Diyarbakır’da tarihler 15 Temmuz 2008’i gösterdiğinde bölücü terör örgütü PKK ile mücadele kapsamında yürütülen operasyonlarda vatanı, bayrağı, namusu ve şerefi için eli kanlı teröristlerce göğüs göğüse çarpışan ancak Lice İlçesi’nin Hani kırsalında hainlerin kurduğu pusu da namludan çıkan ilk kurşun sonrası başından yaralanan Kahramanmaraş’ın yiğit edesi 38 yaşındaki Mehmet Ali Küpeli, aradan geçen 9 yılın ardından 19 Eylül Gaziler Günü’nde duygularını Manşet Gazetesi muhabiri Emre Akkış’a anlattı. Bundan 64 yıl önce Kore’deki amansızca savaşta Türkiye’nin gönderdiği askerlerden biri olan ve bu uğurda gazi olan dedesi Mustafa Küpeli’nin izinden giderek Gazi olan Mehmet Ali Küpeli, gerçekleştirdiğimiz özel röportajda Gazi olduğu olayın bilinen ve bilinmeyenlerini paylaştı. Özellikle terörle mücadele konusunda PKK terör örgütünün bahsi geçtiği her cümlede kararlı duruşundan vazgeçmeyen Küpeli, “Biz şu an gaziler olarak nöbeti diğer asker arkadaşlarımıza devretmiş insanlarız. Devletimizin bize tekrar ihtiyacı olması halinde biz yine askerliğimize geri döneriz” ifadeleriyle bir anlamda terör örgütlerine göz dağı verdi. Kendisine isabet eden kurşunun hala başının içerisine yerleşmiş vaziyette durduğunu ve o kurşunun devletin verdiği madalyanın ardından kendisine verilmiş 2’nci bir madalya olduğunu söyleyen Küpeli, şerefli üniformayı bedeninde 6 yıl boyunca taşıdığını sözlerine ekledi.
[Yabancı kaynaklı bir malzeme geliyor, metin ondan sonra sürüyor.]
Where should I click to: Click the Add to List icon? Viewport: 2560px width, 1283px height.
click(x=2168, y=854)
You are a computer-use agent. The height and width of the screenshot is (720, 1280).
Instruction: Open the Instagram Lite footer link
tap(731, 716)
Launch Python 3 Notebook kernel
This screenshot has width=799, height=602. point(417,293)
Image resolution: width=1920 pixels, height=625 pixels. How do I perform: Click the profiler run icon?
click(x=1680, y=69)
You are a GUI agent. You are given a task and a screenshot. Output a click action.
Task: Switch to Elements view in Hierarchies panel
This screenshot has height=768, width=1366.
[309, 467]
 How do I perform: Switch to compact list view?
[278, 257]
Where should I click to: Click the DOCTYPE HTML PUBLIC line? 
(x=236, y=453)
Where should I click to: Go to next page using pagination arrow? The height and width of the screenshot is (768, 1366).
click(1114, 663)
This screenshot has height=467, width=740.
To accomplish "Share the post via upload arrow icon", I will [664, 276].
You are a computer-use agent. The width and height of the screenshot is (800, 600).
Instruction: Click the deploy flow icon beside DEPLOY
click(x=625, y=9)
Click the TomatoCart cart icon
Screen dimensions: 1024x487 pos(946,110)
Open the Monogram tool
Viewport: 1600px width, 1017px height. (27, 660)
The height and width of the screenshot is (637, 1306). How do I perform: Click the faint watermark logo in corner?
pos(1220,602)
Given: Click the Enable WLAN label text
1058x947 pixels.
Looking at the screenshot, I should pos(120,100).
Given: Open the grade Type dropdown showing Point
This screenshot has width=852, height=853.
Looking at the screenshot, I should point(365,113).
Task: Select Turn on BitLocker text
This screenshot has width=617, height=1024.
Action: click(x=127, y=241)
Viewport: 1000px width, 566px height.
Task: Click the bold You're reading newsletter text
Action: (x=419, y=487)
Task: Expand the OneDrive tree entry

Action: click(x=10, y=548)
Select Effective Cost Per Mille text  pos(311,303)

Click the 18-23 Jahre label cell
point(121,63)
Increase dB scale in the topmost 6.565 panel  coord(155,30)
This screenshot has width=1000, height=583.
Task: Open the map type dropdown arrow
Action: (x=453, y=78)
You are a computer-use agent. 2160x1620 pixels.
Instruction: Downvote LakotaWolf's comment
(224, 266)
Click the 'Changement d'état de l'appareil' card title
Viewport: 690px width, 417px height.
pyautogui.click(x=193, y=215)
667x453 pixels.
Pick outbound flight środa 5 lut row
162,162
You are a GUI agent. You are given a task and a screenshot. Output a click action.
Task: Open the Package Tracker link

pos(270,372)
İşte Gazi Mehmet Ali Küpeli ile 19 Eylül Gaziler Günü’ne özel yaptığımız özel röportajın detayları…

İKİNCİ MADALYAM BAŞIMIN İÇİNDEKİ KURŞUN OLDU”

Kaç yılında nerede gazi oldunuz? Gazi olduğunuz olayı anlatır mısınız? Olay nasıl gerçekleşti?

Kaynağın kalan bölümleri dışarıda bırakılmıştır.